(Aim of the exercise):
Starting at the first line of the data below, retype every line up to and including the one containing "Task: Open the app switcher grid icon".

(Excerpted records):
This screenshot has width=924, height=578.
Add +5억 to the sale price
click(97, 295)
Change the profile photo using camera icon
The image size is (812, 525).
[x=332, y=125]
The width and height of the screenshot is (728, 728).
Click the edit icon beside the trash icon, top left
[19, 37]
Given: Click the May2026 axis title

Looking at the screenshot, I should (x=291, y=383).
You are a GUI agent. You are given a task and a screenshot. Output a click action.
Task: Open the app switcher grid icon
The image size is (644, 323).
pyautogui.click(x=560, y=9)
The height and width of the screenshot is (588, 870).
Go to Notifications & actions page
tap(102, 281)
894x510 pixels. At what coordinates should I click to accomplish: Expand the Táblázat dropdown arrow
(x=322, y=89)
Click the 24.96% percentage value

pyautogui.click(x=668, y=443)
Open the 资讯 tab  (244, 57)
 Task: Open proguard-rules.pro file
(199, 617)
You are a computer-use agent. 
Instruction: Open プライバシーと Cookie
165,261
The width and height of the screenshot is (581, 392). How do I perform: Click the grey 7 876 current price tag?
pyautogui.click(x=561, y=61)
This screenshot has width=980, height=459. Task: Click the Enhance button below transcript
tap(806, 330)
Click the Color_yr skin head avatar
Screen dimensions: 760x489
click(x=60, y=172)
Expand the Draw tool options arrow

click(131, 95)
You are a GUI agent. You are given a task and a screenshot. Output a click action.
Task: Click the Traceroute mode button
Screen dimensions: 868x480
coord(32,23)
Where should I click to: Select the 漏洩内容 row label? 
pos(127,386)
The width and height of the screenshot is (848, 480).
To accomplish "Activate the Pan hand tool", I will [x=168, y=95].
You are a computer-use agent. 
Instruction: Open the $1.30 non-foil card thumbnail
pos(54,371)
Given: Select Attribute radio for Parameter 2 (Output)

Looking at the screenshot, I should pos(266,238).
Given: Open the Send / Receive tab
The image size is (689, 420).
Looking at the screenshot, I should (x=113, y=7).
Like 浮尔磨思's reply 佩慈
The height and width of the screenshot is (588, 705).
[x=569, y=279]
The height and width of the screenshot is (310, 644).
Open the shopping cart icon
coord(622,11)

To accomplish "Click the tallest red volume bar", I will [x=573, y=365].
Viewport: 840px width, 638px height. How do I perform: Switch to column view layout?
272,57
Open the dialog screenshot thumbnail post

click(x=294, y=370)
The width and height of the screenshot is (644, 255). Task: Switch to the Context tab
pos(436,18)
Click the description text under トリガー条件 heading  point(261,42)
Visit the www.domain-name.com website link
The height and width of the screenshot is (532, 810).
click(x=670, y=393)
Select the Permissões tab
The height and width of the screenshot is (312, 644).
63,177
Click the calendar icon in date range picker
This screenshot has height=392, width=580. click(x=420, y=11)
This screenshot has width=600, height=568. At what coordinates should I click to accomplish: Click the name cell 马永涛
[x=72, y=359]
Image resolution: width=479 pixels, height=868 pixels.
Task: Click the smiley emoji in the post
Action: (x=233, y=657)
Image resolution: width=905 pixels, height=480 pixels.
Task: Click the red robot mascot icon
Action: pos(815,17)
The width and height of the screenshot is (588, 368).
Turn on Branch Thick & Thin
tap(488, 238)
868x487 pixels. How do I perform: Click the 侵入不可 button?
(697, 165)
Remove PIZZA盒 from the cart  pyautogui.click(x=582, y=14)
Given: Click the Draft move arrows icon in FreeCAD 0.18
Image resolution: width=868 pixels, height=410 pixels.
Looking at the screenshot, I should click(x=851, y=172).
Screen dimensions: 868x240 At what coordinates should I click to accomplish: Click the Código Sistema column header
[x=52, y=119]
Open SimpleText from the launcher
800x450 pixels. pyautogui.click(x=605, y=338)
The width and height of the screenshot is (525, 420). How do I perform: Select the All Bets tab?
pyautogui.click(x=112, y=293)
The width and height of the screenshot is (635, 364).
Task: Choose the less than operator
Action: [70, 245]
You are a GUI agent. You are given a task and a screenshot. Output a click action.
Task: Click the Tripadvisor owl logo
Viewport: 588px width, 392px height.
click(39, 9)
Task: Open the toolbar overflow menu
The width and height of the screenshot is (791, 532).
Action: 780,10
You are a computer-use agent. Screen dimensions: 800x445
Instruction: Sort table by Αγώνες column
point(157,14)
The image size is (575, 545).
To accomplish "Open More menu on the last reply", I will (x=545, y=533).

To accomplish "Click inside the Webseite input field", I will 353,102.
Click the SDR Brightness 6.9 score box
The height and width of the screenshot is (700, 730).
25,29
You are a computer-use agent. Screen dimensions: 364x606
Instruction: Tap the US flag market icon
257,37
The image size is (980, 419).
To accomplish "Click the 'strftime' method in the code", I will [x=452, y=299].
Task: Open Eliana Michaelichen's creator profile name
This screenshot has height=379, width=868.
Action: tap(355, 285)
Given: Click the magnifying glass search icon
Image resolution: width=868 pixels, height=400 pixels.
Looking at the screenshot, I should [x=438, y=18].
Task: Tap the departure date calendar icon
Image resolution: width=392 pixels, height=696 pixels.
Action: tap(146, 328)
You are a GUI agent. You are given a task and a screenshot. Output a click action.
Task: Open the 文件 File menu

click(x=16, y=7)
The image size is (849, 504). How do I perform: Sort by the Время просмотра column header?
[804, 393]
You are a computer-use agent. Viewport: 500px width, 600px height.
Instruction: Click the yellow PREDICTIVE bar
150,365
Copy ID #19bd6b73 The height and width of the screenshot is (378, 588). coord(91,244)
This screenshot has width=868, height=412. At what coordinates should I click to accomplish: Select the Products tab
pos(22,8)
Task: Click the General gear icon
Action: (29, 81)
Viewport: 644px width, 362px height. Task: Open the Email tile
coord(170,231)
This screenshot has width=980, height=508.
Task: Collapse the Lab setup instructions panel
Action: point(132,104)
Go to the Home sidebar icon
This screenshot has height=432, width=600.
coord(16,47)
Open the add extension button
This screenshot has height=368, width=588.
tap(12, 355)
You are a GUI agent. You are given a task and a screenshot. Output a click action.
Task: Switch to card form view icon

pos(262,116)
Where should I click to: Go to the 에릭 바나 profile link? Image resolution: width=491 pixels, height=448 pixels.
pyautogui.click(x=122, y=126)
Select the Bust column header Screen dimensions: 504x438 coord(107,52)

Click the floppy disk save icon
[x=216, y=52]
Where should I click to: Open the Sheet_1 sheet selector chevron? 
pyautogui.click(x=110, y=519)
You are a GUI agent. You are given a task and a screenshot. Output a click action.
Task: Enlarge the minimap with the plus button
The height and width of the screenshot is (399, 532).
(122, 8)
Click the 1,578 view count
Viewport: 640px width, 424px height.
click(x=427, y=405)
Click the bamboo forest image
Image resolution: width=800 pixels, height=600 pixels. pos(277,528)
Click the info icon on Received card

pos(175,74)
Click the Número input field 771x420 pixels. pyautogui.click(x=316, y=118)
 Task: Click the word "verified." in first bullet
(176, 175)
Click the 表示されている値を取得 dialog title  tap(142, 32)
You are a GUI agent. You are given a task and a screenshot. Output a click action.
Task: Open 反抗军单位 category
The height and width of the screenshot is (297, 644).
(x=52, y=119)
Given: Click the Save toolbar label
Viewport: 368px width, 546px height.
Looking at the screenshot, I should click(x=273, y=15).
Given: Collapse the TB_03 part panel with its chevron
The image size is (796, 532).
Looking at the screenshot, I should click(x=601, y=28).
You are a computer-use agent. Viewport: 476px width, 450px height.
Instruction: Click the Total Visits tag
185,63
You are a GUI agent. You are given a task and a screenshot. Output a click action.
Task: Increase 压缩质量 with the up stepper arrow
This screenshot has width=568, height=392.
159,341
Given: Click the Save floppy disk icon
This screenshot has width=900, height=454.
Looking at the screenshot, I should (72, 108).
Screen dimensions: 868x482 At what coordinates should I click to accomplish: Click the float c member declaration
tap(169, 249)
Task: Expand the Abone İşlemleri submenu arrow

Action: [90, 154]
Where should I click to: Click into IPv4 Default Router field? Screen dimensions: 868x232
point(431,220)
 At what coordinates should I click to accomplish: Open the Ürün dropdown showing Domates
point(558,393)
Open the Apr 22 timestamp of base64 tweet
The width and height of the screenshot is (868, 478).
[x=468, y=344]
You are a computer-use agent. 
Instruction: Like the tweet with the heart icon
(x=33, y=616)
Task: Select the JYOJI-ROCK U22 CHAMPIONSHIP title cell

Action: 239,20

(Result):
This screenshot has width=924, height=578.
Add +5억 to the sale price
click(97, 295)
Change the profile photo using camera icon
The image size is (812, 525).
[x=332, y=125]
The width and height of the screenshot is (728, 728).
Click the edit icon beside the trash icon, top left
[19, 37]
Given: Click the May2026 axis title

Looking at the screenshot, I should (x=291, y=383).
You are a GUI agent. You are given a task and a screenshot. Output a click action.
Task: Open the app switcher grid icon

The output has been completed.